I would like to gain a conceptual understanding of Root Mean Squared Error (RMSE) and Mean Bias Deviation (MBD). Having calculated these measures for my own comparisons of data, I've often been perplexed to find that the RMSE is high (for example, 100 kg), whereas the MBD is low (for example, less than 1%).
More specifically, I am looking for a reference (not online) that lists and discusses the mathematics of these measures. What is the normally accepted way to calculate these two measures, and how should I report them in a journal article paper?
It would be really helpful in the context of this post to have a "toy" dataset that can be used to describe the calculation of these two measures.
For example, suppose that I am to find the mass (in kg) of 200 widgets produced by an assembly line.

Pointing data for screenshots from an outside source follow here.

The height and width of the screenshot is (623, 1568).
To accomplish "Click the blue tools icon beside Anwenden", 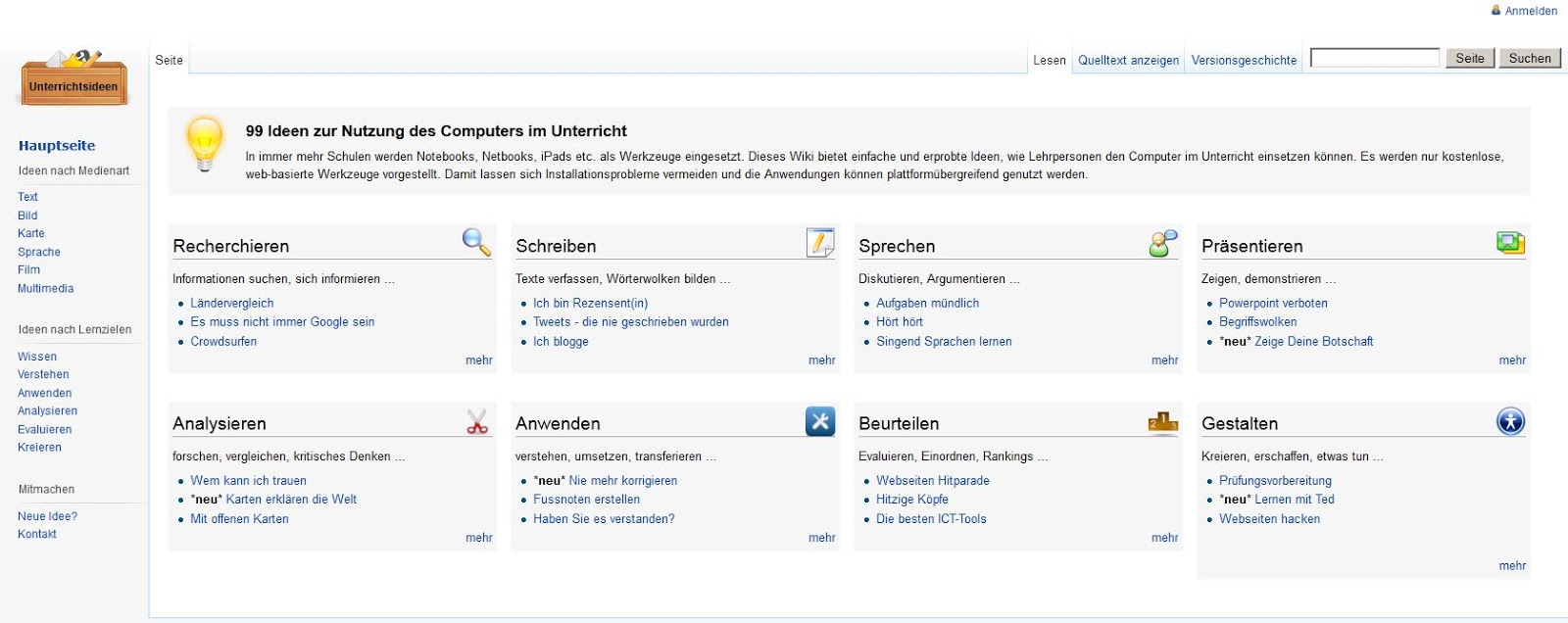I will [x=820, y=421].
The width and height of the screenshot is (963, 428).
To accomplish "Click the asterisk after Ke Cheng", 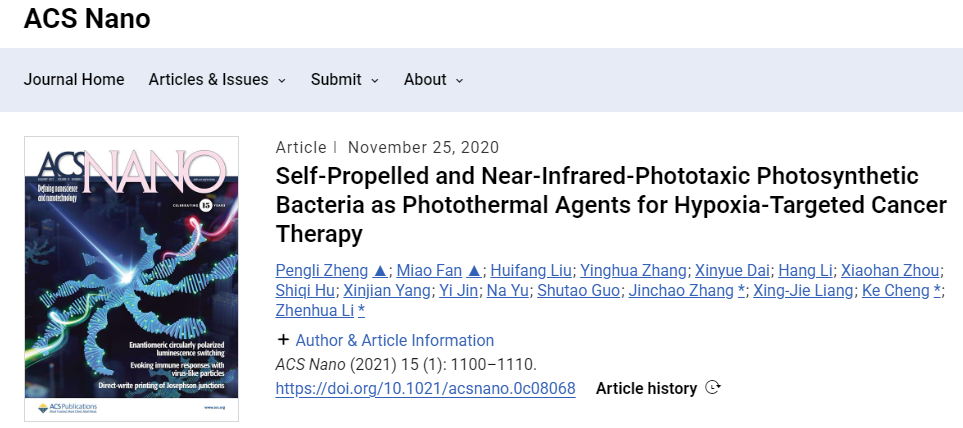I will [x=937, y=290].
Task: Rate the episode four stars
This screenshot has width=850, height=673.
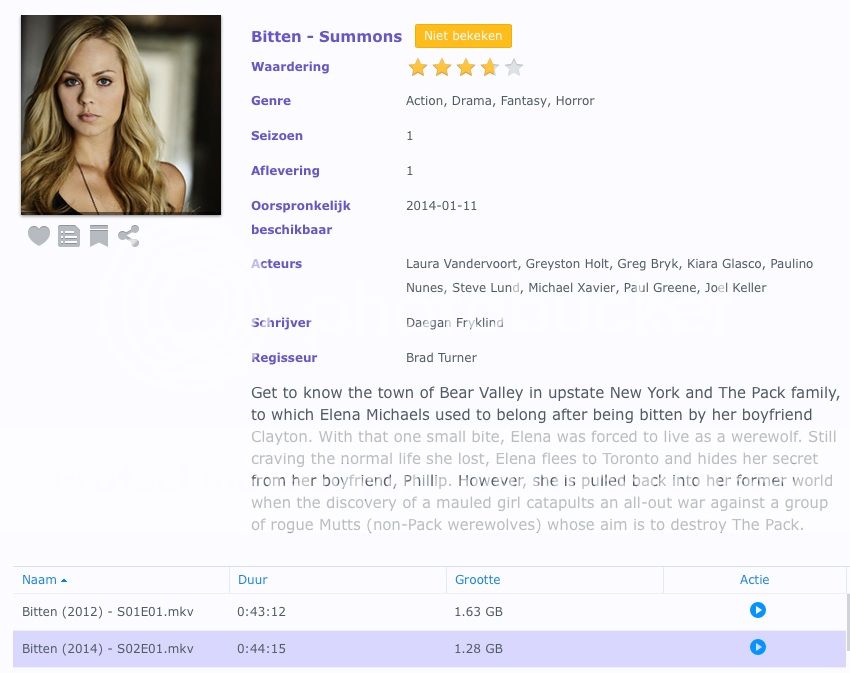Action: coord(490,68)
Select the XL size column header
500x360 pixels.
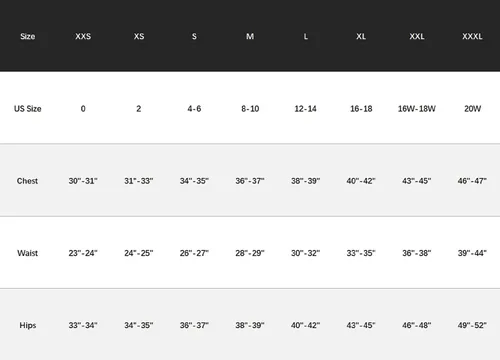361,36
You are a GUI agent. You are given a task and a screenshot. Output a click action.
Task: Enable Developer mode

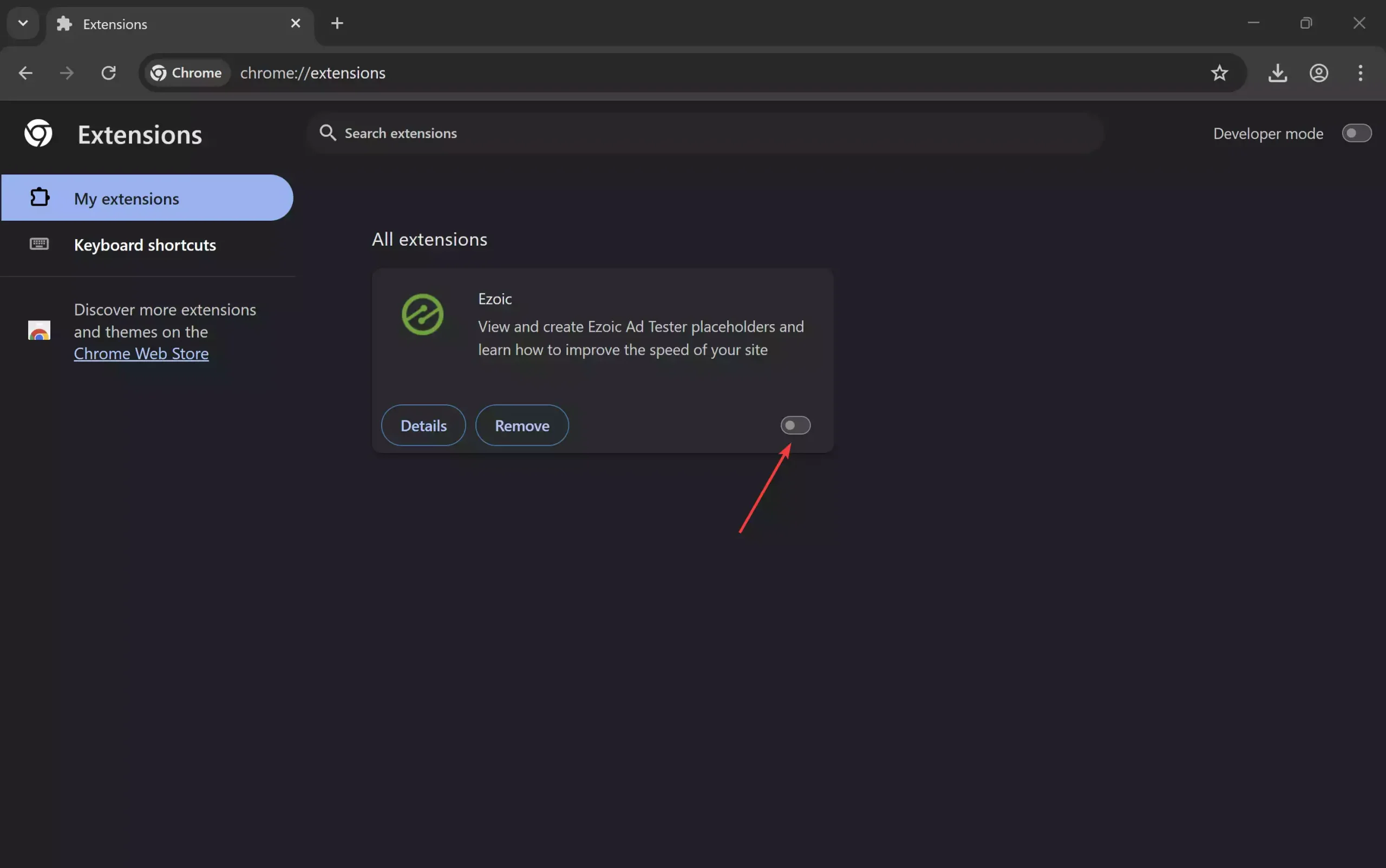(1357, 133)

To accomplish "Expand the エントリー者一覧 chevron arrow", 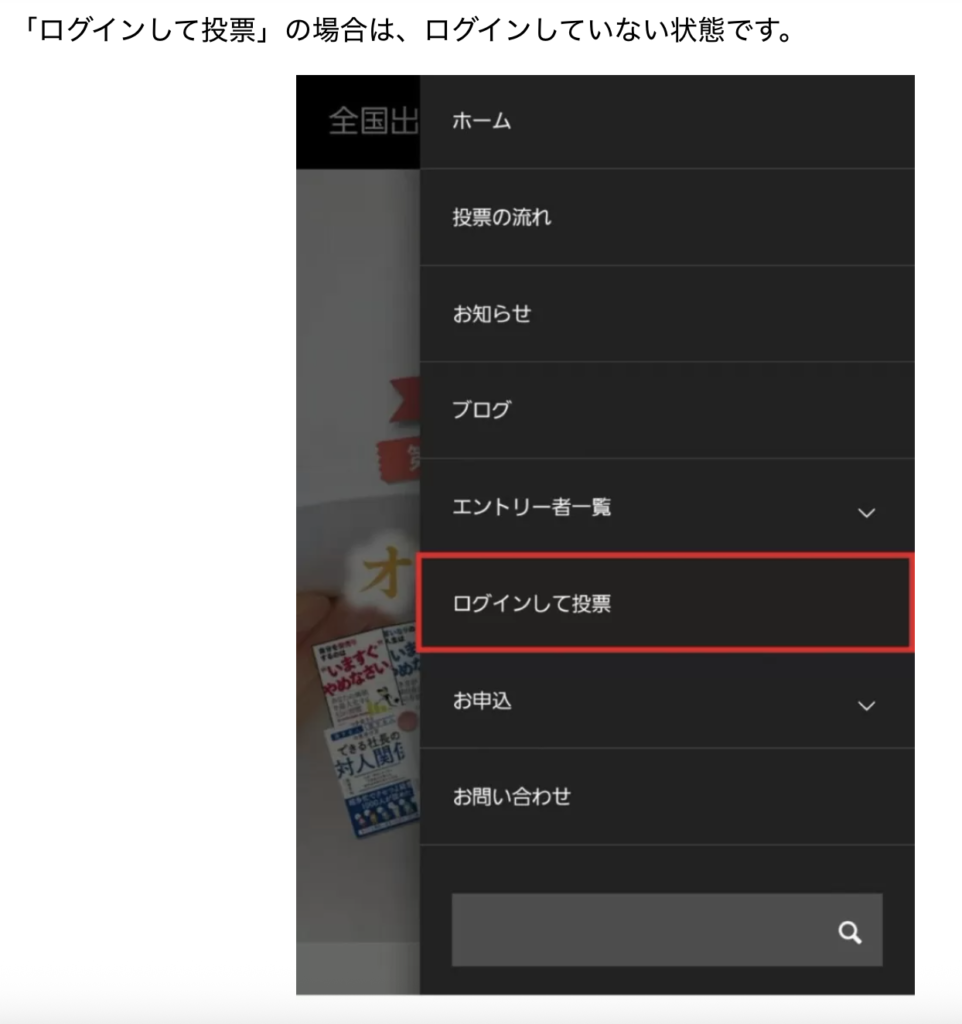I will [x=866, y=513].
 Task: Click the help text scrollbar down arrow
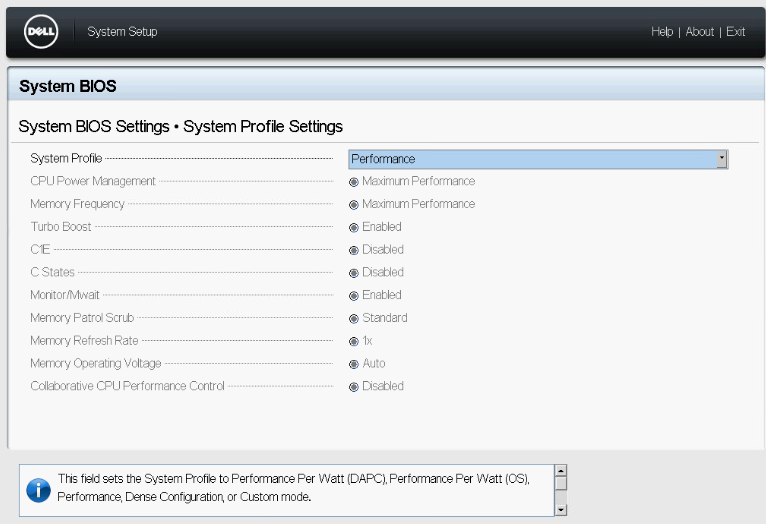coord(561,510)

I also have a mathematical model that will attempt to predict the mass of these widgets. The model doesn't have to be empirical, and it can be physically-based. I compute the RMSE and the MBD between the actual measurements and the model, finding that the RMSE is 100 kg and the MBD is 1%. What does this mean conceptually, and how would I interpret this result?
Now suppose that I find from the outcome of this experiment that the RMSE is 10 kg, and the MBD is 80%. What does this mean, and what can I say about this experiment?
What is the meaning of these measures, and what do the two of them (taken together) imply? What additional information does the MBD give when considered with the RMSE?